### [AIM OF THE EXERCISE]
Please count the lines in the data below that mention the word "computer", then give only the total.

### [STORED DATA]
——————
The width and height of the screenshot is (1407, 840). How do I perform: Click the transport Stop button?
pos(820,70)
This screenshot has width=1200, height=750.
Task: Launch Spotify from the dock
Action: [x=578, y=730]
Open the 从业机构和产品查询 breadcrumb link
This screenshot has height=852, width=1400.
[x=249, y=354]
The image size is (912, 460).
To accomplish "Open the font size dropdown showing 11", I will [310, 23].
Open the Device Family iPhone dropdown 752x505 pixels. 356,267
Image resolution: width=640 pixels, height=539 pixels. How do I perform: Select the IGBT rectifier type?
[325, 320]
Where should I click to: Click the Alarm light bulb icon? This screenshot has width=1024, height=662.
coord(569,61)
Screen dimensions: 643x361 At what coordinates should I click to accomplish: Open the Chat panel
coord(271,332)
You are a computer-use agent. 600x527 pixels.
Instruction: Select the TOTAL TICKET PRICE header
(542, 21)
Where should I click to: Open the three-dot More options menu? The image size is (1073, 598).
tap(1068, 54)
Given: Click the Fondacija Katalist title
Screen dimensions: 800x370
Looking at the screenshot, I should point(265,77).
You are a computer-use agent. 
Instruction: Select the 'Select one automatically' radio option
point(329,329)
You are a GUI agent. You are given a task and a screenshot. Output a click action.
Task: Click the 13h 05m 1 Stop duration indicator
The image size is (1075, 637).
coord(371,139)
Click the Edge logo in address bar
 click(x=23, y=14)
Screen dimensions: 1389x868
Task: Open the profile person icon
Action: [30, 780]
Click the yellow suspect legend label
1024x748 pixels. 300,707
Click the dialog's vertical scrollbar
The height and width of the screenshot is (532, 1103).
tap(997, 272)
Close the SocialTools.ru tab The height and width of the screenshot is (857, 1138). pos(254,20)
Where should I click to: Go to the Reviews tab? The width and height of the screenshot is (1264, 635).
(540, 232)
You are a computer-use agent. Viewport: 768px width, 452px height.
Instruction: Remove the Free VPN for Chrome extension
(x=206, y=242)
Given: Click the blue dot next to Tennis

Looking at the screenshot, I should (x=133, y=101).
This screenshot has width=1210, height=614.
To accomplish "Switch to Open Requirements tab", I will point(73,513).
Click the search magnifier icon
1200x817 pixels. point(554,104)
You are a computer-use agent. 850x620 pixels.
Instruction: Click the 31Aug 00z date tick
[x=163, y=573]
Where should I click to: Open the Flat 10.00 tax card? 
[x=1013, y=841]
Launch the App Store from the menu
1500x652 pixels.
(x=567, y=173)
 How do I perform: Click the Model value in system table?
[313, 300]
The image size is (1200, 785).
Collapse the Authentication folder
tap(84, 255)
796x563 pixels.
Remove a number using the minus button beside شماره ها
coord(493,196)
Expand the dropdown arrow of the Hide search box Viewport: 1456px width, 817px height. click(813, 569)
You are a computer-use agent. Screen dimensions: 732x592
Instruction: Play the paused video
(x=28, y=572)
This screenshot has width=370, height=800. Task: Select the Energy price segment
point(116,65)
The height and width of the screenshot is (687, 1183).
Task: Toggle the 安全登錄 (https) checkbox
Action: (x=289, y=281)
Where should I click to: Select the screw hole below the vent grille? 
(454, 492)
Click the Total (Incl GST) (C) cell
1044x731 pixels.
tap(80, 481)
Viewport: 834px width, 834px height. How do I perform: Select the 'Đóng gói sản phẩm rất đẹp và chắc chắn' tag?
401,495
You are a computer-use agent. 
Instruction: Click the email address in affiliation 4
——————
### [WRITTEN REPLY]
6